Еще один: голубоглазый, чистенький, с германской вежливостью, аккуратностью приказчика и шубертовской голубой дымкой в глазах. Его приход не уродлив: в нем нет ничего насильственного и безобразящего человеческое общенье. Просто, слегка извиняясь, оставляет детскую каллиграфическую рукопись. И что же? – в убогих строчках, косноязычных напевах – благородный дух германской романтики, темы Новалиса, странные совпадения, беспомощные создания подлинно высокого духа. Он приказчик в нотном магазине, был настройщиком, полунемец. Да читайте же Новалиса, Тика, Брентано. Ведь есть же целый мир, которому вы, кажется, сродни. – Не читал, не догадался, предпочитает писать. Этот или излечится совсем от высокой болезни, или станет настоящим человеком.

Молодой человек в голодное время ходил к классическому поэту и читал ассирийские стихи. Чтобы заставить себя слушать, он приносил сахар. Будучи убежден, что все вообще ерунда и что все можно подделать – и ассирийскую мифологию и сахар он приносил в дар поэту. Он стеснялся бедности и всяческого убожества – он поддерживал самоуважение странными своими жертвоприношениями. Судьба подняла его очень высоко – сейчас у него международное бюро для марочных коллекционеров. Он сохранил только скептицизм, неуважение к своему ассирийскому учителю и убеждение, что все можно подделать.

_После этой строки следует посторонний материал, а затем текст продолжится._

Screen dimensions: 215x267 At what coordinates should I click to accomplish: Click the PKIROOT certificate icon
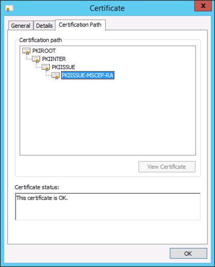tap(26, 51)
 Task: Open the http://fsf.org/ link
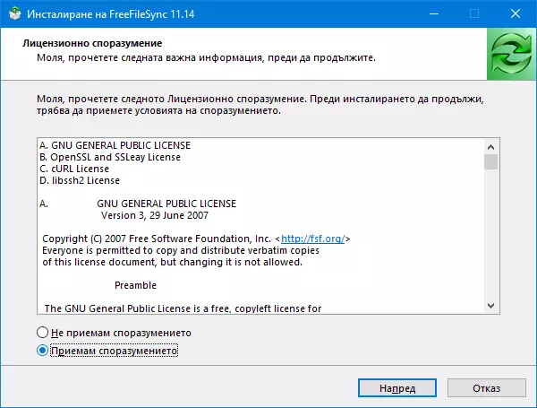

Стихотворцев в Москву и Петербург шлет Сибирь, шлет Ташкент, даже Бухара и Хорезм. Всем этим людям кажется, что нельзя ехать в Москву с голыми руками, и они вооружаются чем могут – стихами. Стихи везут вместо денег, вместо белья, вместо рекомендаций, как средство завязать сношения с людьми, как способ завоевать жизнь. Ребенок кричит оттого, что он дышит и живет, затем крик обрывается – начинается лепет, но внутренний крик не стихает, и взрослый человек внутренне кричит немым криком, тем же древним криком новорожденного. Общественные приличия заглушают этот крик – он сплошное зияние. Стихотворство юношей и взрослых людей нередко этот самый крик – атавистический, продолжающийся крик младенца.

Слова безразличны – это вечное я живу, я хочу, мне больно.

Он приехал из Иркутска, из рабочих, большое самолюбие, не боится правды, когда ему говорят «плохо», он привез не стихи, а сплошной крик. Ему кажется, что это похоже не то на Маяковского, не то на каких-то имажинистов. Ни на что не похоже, короткие строки, два-три слова, дробит, грызет, захлебывается, душит, неистовствует, затихает, опять куда-то громоздится, ревет, слова безразличны, слова непослушны, все выходит не так, как он хочет, но слышен в них древний рев: я живу, я хочу, мне больно, и, может быть, еще одно уже от взрослого и сознательного человека – помогите! Таких как этот – десятки тысяч. Они – самое главное – им нужно помочь, чтобы они перестали кричать, когда для них будет покончено со стихами этим атавистическим ревом, – начнется лепет, начнется речь, начнется жизнь.